◆ Problem details ◆
Take the listing below and print exactly the lines starting at the line containing "Member Utilities (150, 1844)" and ending at the line containing "Die Loebens aus Kaarst (102, 63)", both ends included, and no others.

:::

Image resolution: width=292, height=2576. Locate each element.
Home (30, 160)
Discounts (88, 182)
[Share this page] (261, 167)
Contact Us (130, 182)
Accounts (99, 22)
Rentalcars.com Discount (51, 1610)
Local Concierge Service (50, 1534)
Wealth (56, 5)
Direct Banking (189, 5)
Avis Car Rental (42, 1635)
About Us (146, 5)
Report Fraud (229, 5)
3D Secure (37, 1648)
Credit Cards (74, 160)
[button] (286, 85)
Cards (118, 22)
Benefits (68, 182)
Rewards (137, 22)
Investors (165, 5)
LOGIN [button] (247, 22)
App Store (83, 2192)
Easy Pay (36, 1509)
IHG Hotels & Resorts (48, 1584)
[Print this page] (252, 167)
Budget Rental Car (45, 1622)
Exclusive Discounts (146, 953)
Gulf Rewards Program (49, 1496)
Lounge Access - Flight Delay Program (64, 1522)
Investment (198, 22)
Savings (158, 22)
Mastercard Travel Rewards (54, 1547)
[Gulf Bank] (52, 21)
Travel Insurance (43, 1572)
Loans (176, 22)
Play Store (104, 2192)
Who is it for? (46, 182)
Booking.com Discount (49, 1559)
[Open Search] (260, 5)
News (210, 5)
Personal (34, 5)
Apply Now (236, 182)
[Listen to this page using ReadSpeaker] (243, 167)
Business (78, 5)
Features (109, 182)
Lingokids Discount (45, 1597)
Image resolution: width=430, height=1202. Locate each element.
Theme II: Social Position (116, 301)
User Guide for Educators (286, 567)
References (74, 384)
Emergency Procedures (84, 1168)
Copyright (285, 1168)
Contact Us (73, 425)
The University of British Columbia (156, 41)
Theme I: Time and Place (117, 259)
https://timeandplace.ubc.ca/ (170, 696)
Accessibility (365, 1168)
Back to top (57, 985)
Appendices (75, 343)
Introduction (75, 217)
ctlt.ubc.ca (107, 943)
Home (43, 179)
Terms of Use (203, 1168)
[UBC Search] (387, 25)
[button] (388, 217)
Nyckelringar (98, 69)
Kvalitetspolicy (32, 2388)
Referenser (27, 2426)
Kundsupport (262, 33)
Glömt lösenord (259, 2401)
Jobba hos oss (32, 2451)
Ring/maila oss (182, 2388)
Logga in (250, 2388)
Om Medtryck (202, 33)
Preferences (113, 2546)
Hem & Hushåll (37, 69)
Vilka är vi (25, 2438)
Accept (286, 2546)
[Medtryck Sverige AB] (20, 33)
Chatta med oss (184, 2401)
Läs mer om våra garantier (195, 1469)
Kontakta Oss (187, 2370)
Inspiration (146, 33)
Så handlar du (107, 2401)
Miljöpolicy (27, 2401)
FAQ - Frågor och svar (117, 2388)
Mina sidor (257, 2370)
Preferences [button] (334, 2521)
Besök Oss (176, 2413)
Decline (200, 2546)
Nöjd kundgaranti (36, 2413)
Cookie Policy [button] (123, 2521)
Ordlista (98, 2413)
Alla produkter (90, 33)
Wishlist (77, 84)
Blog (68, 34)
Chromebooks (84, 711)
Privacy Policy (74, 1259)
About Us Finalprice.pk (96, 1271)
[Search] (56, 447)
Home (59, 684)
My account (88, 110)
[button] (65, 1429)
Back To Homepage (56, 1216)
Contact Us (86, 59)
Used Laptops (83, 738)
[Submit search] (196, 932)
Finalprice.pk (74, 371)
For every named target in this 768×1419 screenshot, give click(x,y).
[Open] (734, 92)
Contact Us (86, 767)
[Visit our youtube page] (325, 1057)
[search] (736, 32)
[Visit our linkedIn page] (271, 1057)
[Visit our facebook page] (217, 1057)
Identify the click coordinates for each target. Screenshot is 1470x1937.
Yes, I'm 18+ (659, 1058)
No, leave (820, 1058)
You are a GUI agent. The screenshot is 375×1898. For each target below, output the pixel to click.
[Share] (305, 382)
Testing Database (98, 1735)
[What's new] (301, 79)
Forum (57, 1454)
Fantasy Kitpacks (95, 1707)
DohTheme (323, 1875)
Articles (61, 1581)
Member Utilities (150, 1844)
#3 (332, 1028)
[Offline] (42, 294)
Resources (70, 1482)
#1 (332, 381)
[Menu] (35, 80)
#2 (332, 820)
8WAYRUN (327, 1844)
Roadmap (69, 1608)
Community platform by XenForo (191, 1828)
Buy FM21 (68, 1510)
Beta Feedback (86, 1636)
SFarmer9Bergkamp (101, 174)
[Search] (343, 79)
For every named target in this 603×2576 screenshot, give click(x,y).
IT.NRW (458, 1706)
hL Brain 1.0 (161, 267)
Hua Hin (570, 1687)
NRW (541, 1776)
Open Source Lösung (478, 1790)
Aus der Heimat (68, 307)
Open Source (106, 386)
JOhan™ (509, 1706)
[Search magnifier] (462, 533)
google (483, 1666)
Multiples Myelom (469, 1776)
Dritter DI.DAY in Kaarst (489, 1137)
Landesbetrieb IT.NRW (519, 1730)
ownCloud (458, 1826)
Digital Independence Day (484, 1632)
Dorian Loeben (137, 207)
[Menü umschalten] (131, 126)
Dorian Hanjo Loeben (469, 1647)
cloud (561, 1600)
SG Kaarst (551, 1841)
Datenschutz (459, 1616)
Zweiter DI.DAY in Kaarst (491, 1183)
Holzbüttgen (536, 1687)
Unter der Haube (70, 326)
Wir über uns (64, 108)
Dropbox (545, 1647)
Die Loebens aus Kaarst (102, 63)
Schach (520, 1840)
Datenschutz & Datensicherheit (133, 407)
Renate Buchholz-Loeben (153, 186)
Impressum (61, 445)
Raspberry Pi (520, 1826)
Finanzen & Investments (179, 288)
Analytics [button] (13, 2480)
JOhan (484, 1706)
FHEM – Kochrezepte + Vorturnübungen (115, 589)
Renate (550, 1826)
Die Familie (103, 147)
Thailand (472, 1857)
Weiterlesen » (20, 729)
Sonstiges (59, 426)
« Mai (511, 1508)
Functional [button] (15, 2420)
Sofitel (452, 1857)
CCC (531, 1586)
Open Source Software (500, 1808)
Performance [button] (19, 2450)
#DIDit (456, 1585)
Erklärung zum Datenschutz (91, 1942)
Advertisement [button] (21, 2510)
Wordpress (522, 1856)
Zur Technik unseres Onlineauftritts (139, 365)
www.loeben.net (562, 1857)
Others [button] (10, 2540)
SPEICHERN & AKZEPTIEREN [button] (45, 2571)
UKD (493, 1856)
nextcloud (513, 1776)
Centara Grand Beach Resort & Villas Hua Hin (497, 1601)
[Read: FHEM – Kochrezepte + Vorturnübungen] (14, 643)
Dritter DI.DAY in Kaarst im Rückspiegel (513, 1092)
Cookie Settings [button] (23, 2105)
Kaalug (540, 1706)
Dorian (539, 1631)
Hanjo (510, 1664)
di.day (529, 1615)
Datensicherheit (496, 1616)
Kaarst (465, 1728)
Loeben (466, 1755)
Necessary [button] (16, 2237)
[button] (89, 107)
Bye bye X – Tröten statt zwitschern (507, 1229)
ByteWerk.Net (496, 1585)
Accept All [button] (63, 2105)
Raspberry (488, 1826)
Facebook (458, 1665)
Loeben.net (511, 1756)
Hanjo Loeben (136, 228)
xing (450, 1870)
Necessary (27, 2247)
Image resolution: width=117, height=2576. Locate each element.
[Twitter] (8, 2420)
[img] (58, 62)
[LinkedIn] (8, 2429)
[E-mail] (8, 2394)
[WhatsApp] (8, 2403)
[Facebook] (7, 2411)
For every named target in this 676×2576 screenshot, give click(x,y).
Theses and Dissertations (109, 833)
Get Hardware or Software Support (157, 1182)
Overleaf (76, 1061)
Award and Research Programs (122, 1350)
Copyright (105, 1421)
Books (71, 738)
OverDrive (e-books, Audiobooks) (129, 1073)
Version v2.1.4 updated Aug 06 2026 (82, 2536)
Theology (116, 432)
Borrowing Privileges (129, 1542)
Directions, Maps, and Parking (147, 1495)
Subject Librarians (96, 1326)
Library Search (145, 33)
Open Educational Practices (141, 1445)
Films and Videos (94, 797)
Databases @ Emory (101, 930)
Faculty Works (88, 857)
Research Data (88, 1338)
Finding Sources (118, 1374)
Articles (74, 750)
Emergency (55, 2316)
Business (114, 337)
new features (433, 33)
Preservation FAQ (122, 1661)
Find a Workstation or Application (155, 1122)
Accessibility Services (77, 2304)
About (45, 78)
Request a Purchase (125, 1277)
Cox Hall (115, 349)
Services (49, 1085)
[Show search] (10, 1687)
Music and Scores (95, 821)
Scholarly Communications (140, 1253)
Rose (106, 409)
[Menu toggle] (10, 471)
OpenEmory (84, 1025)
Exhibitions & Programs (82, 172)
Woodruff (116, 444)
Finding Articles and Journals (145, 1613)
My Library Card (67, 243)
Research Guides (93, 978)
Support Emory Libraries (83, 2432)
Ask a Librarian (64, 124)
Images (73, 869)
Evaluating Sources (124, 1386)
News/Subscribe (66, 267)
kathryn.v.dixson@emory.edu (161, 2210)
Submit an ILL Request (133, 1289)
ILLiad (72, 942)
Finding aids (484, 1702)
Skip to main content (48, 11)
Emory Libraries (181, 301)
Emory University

:::

◆ Solution for this task ◆
Member Utilities (150, 1844)
#3 (332, 1028)
[Offline] (42, 294)
Resources (70, 1482)
#1 (332, 381)
[Menu] (35, 80)
#2 (332, 820)
8WAYRUN (327, 1844)
Roadmap (69, 1608)
Community platform by XenForo (191, 1828)
Buy FM21 (68, 1510)
Beta Feedback (86, 1636)
SFarmer9Bergkamp (101, 174)
[Search] (343, 79)
For every named target in this 603×2576 screenshot, give click(x,y).
IT.NRW (458, 1706)
hL Brain 1.0 (161, 267)
Hua Hin (570, 1687)
NRW (541, 1776)
Open Source Lösung (478, 1790)
Aus der Heimat (68, 307)
Open Source (106, 386)
JOhan™ (509, 1706)
[Search magnifier] (462, 533)
google (483, 1666)
Multiples Myelom (469, 1776)
Dritter DI.DAY in Kaarst (489, 1137)
Landesbetrieb IT.NRW (519, 1730)
ownCloud (458, 1826)
Digital Independence Day (484, 1632)
Dorian Loeben (137, 207)
[Menü umschalten] (131, 126)
Dorian Hanjo Loeben (469, 1647)
cloud (561, 1600)
SG Kaarst (551, 1841)
Datenschutz (459, 1616)
Zweiter DI.DAY in Kaarst (491, 1183)
Holzbüttgen (536, 1687)
Unter der Haube (70, 326)
Wir über uns (64, 108)
Dropbox (545, 1647)
Die Loebens aus Kaarst (102, 63)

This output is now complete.